Spray a 9”x13” baking dish (lasagna dish) with cooking spray. Spread 2 cups of marinara sauce over the bottom of the pan. Now comes the tricky part… stuffing the noodles. I like to set up my workspace as shown below:
So the meat and cheese mixture needs to make it’s way into the noodles and the set into the lasagna dish on top of the marinara sauce. Stuffing the noodles is no delicate task. I’ll be honest, I use my fingers. I have tried using a spoon, I have tried making an injection bag out of a clipped Ziploc bag… my fingers work best. If you come up with a new tactic please share it! So stuff all your noodles, be generous. I have made this a few times and the meat & cheese mixture will stuff all the noodles pretty nicely so don’t be cheap. Line your stuffed noodles in the lasagna dish in a single layer, don’t stack these puppies. Cover the stuffed noodles with the remaining marinara sauce. Top with the remaining mozzarella and parmesan. Bake for 30 to 35 minutes at 350F. Allow to cool slightly before serving.
This dish is great with garlic bread and a nice salad. It is also excellent left-over for lunch the next day.
- If you’re not into eating beef or you want to change it up, try ground turkey or chicken. Both work just fine.
- I swear by fresh ground pepper. You can get a pepper mill for dirt cheap and you can get peppercorns at any grocery store in the spice aisle. I also enjoy kosher salt instead of table salt. Again, you can kind this with all the rest of the salt at the grocery store. Be careful though, do NOT use kosher salt for baking.
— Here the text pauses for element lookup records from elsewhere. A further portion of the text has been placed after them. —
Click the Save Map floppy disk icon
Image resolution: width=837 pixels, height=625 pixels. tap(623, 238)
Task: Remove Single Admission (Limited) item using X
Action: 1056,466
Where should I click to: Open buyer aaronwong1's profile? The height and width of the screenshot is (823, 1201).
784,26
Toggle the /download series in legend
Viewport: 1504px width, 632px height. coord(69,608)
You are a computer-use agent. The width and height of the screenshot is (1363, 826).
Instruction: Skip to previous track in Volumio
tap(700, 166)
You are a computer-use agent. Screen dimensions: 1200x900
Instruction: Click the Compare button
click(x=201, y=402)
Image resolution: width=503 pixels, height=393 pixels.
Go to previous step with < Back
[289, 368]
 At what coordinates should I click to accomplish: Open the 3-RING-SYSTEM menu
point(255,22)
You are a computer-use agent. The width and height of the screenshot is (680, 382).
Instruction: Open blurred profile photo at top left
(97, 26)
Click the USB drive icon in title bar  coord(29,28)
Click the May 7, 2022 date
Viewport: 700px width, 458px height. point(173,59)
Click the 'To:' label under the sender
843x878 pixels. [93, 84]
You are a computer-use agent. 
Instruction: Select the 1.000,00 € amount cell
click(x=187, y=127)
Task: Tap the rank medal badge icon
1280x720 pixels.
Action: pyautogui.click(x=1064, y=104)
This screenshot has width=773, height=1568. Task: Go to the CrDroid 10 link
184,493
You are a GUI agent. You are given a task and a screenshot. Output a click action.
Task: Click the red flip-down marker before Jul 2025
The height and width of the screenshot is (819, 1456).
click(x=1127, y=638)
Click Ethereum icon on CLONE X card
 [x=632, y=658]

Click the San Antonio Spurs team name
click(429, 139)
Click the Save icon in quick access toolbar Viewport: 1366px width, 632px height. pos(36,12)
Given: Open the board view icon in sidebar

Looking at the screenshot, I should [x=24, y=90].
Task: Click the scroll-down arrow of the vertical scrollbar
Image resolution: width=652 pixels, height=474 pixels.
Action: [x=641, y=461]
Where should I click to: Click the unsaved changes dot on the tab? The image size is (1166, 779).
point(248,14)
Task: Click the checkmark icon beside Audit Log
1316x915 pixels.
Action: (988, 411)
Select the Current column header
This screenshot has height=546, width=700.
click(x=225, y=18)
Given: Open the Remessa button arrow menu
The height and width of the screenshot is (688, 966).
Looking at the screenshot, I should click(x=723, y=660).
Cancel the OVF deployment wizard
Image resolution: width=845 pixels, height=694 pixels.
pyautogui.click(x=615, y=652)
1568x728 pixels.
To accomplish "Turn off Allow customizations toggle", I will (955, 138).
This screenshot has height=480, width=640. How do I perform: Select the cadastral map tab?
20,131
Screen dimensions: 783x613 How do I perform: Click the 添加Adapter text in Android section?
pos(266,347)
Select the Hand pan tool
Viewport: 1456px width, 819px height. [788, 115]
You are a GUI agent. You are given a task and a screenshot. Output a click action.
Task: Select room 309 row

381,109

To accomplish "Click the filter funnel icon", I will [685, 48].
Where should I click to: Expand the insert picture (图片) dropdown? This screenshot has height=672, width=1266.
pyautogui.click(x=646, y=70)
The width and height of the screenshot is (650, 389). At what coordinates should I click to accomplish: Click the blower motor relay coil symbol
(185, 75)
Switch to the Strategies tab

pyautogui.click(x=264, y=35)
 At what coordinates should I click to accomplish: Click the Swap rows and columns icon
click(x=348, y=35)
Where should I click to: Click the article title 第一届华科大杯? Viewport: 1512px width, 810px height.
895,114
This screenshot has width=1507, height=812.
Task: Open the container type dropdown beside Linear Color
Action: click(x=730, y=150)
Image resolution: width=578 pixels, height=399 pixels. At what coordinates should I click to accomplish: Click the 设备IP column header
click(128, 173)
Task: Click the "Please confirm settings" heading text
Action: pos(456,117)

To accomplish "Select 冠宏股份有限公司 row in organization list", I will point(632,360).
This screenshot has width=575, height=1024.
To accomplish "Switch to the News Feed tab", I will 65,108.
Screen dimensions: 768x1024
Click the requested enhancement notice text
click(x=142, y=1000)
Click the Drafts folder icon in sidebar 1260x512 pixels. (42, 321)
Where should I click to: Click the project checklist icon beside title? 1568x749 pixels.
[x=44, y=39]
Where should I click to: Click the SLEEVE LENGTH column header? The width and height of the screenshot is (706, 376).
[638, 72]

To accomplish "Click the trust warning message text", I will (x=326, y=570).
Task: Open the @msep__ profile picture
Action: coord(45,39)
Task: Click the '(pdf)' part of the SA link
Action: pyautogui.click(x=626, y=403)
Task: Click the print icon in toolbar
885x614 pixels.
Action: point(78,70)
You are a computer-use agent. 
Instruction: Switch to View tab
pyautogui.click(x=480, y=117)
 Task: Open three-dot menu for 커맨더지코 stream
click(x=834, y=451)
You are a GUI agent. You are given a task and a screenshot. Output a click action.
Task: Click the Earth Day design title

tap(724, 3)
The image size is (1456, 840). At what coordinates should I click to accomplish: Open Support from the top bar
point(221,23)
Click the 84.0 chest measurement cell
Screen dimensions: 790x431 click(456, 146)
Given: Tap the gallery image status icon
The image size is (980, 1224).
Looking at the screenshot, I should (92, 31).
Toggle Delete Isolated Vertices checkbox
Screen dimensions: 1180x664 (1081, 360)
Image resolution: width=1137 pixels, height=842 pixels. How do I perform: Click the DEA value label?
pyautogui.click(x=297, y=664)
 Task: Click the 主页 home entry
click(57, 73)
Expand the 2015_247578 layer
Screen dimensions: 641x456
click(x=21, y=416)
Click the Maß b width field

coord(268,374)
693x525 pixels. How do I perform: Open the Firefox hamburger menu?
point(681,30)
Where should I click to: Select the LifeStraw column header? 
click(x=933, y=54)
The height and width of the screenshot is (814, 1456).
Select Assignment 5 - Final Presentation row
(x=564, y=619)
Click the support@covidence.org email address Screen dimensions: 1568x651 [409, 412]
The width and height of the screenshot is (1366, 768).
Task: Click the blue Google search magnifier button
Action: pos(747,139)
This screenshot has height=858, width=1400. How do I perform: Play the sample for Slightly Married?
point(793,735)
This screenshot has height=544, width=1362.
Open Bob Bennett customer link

- If you’re ambitious you can make your own marinara sauce, which I’ll admit is very tasty and impressive. This would require a LOT of prep so stick with the canned marinara sauce from the grocery store. Choose a simple one (either ‘original’ or ‘herb and garlic’). I don’t recommend choosing one that already has meat in it or has a lot of extra ingredients (mushrooms, vegetable medley). The stuffed noodles are the highlight here, let’s not take away from that.